■ **Task instructions**
Copy exactly, and copy only, the lines from the one bearing "Where should I click to: Click the green" through the final line of the records.

■ **Records**
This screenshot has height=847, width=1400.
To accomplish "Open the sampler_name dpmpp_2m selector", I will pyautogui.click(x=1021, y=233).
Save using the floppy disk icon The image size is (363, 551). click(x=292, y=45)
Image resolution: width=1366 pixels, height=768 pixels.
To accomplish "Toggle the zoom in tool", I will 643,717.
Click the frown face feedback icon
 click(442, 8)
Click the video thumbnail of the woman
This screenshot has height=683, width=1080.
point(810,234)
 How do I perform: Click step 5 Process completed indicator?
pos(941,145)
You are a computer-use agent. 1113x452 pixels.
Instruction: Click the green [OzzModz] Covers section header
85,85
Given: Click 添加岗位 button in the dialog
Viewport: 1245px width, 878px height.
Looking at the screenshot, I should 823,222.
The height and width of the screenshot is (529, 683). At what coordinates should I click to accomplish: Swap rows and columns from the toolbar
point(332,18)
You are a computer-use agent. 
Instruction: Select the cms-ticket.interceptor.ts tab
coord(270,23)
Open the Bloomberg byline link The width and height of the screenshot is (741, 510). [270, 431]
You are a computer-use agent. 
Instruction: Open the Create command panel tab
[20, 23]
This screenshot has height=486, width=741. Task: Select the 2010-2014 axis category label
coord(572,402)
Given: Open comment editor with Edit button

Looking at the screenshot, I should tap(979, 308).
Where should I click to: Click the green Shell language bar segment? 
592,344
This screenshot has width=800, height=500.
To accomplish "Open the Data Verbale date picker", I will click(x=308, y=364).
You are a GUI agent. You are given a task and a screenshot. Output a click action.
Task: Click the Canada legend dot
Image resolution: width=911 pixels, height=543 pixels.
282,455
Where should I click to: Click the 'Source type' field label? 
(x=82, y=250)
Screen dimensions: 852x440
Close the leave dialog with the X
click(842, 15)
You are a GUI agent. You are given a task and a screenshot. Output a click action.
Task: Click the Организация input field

■ **Solution**
Where should I click to: Click the green Shell language bar segment? 
592,344
This screenshot has width=800, height=500.
To accomplish "Open the Data Verbale date picker", I will click(x=308, y=364).
You are a GUI agent. You are given a task and a screenshot. Output a click action.
Task: Click the Canada legend dot
Image resolution: width=911 pixels, height=543 pixels.
282,455
Where should I click to: Click the 'Source type' field label? 
(x=82, y=250)
Screen dimensions: 852x440
Close the leave dialog with the X
click(842, 15)
You are a GUI agent. You are given a task and a screenshot. Output a click action.
Task: Click the Организация input field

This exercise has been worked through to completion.